» Task material:
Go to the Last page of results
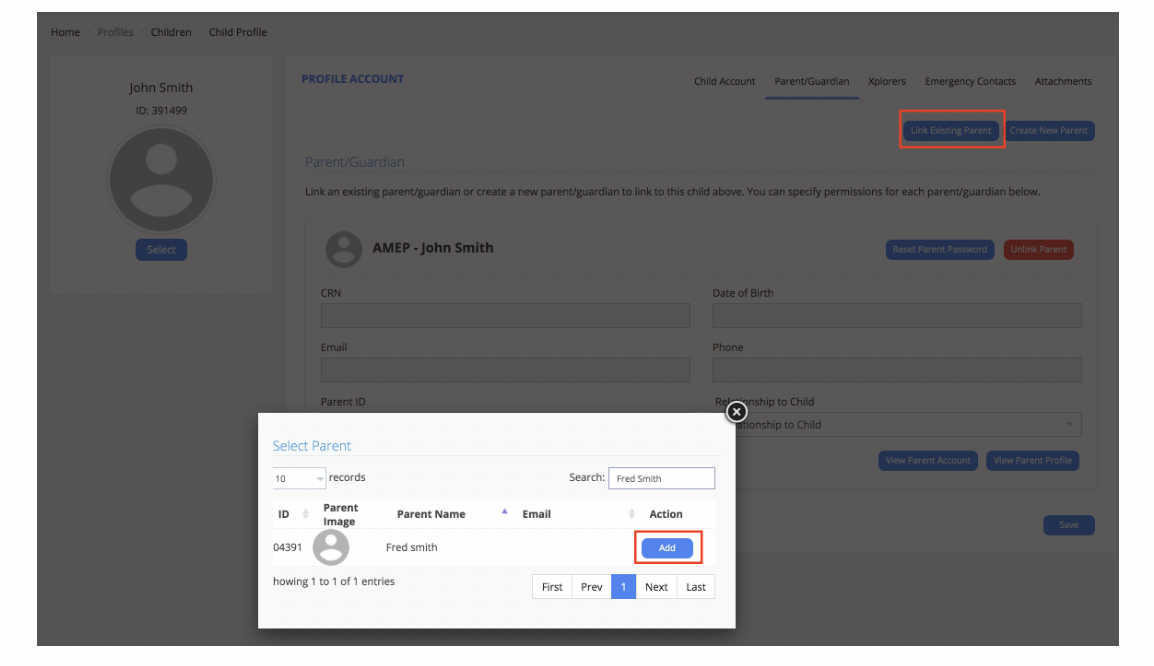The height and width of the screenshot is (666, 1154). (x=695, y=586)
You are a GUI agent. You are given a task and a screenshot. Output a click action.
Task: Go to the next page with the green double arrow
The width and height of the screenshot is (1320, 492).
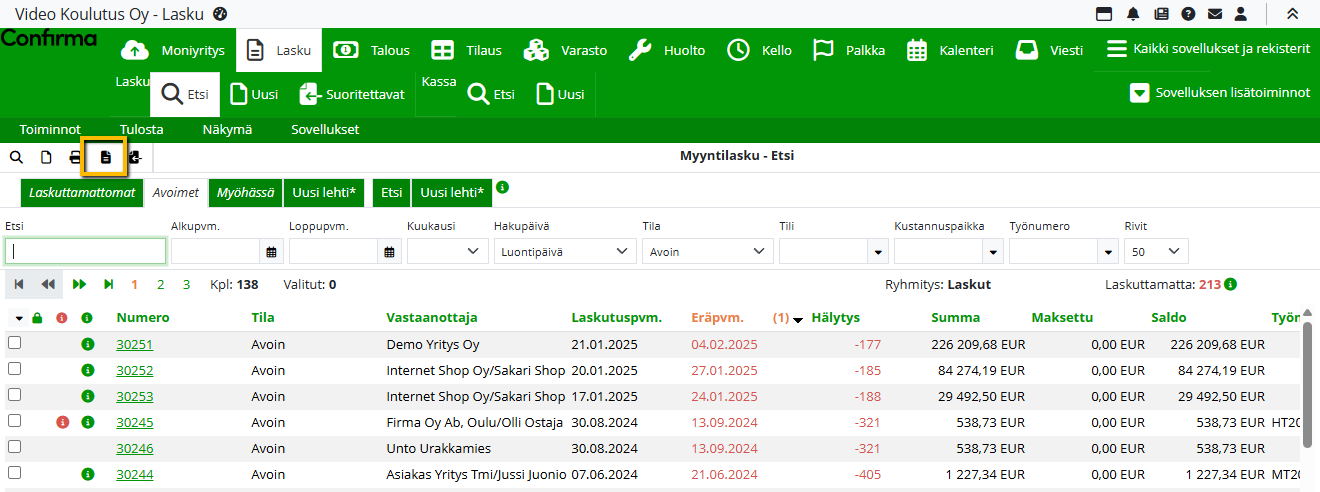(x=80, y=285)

...

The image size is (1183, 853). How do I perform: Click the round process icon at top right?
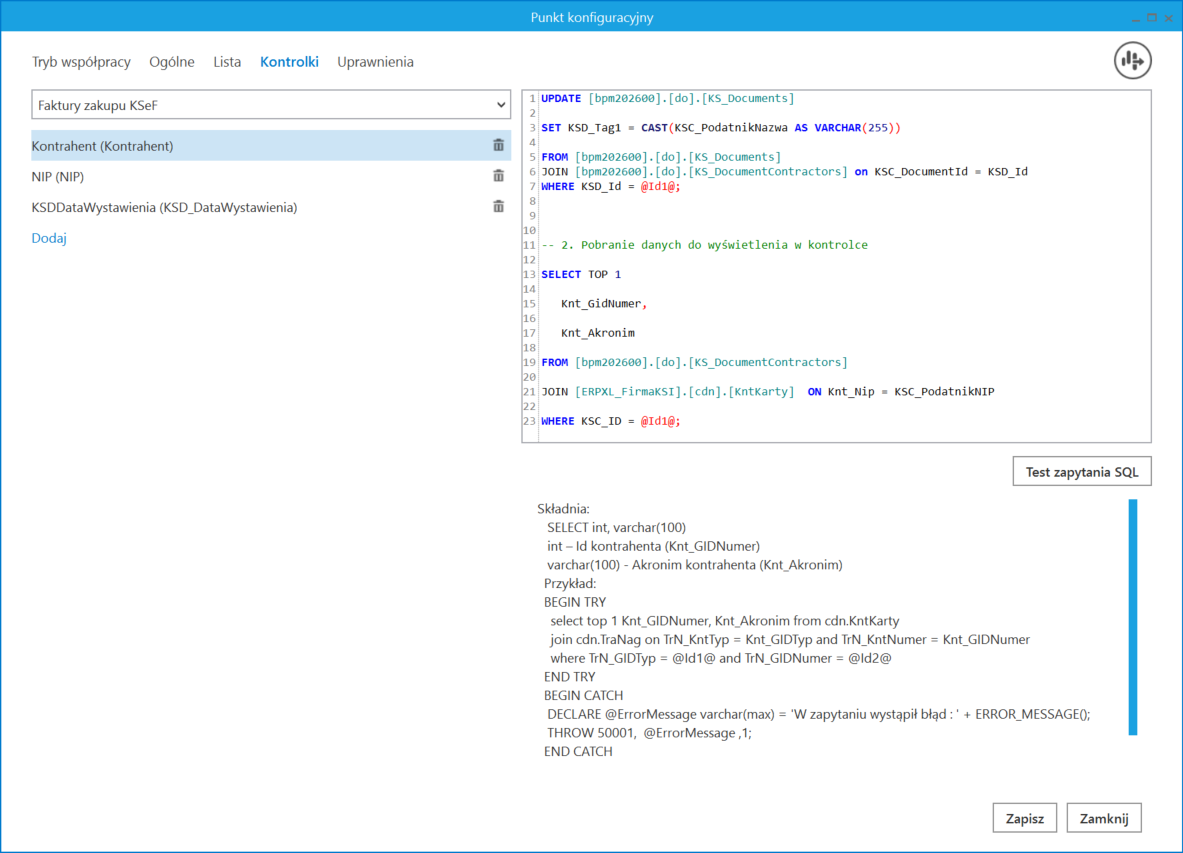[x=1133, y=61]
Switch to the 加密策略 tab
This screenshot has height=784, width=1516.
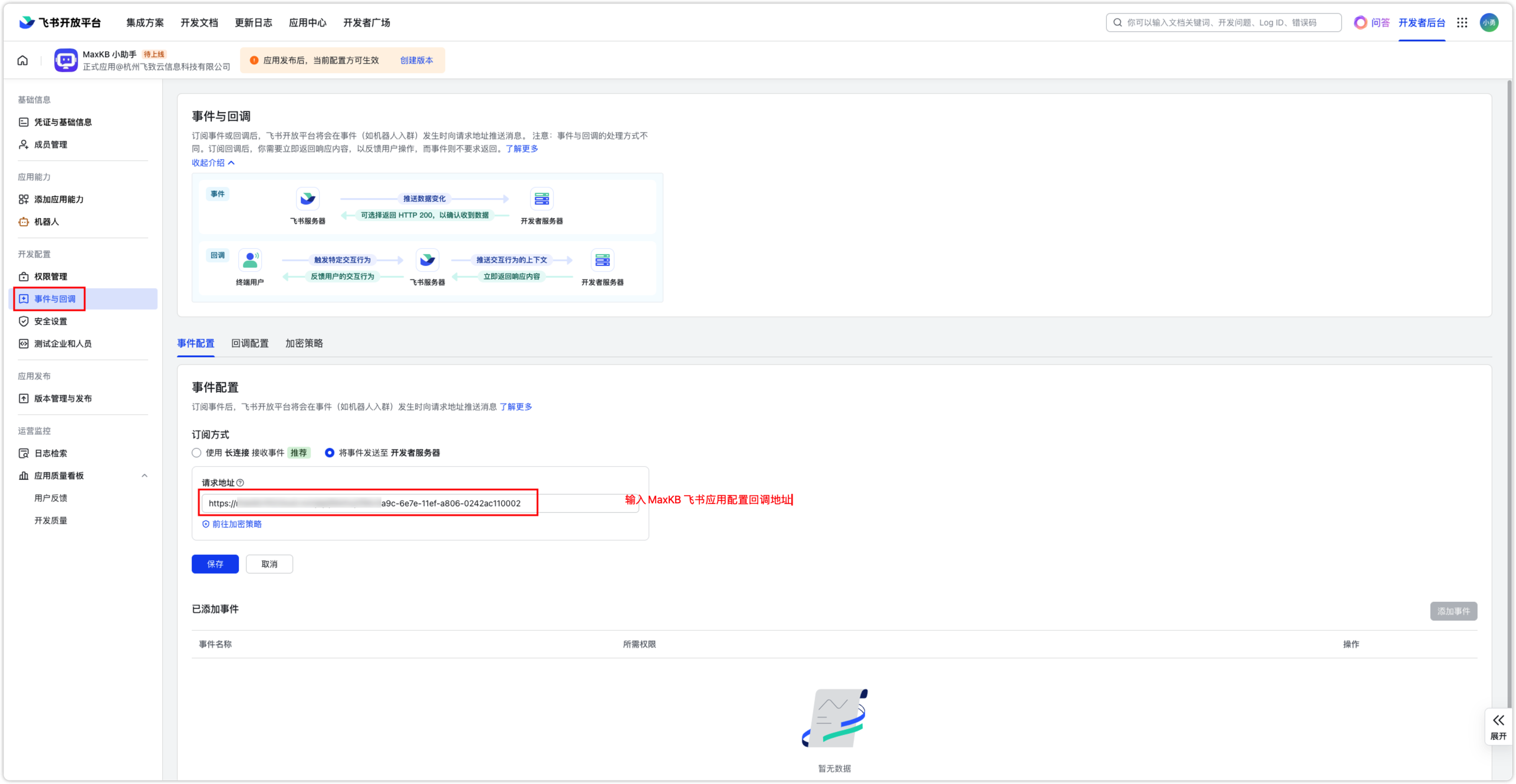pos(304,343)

==

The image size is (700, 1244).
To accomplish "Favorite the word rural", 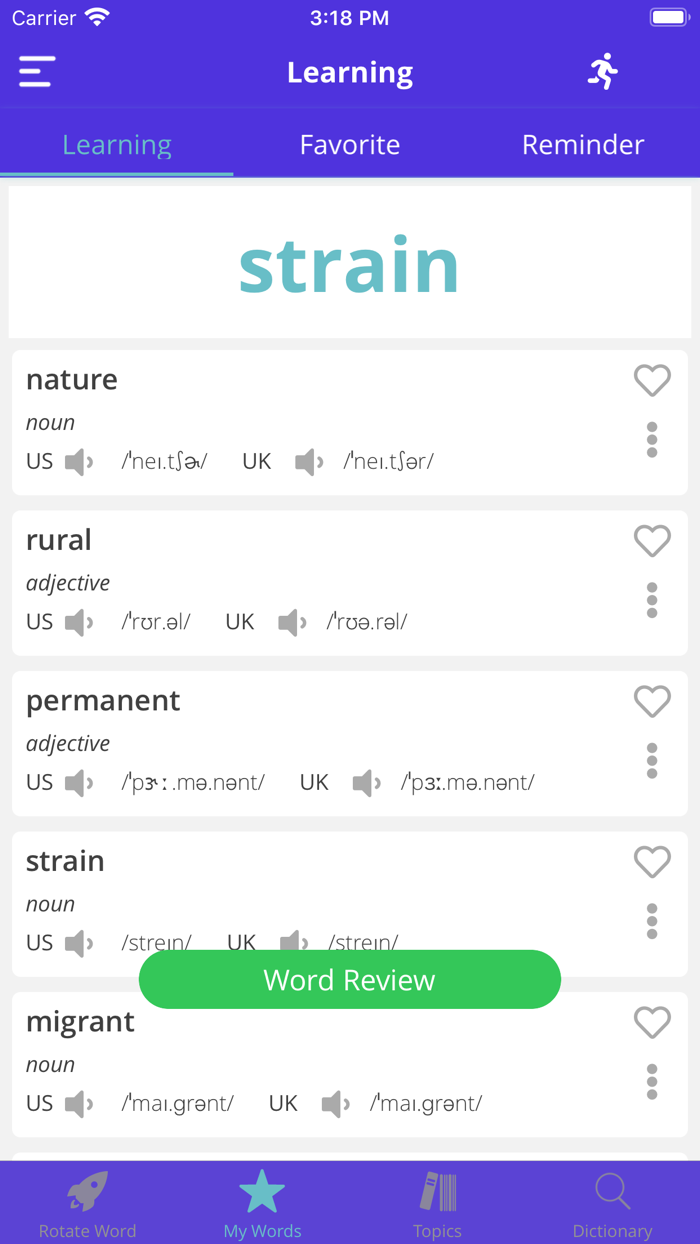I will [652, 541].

» Instructions for the task: Express the lines above running from the one containing "Switch to the 加密策略 tab" through the one containing "pos(304,343)" as a Markdown table with the columns Row and Line, one row per line, skipping blank lines. Leave the pictures out of your answer.

» Task result:
| Row | Line |
|---|---|
| 1 | Switch to the 加密策略 tab |
| 2 | This screenshot has height=784, width=1516. |
| 3 | pos(304,343) |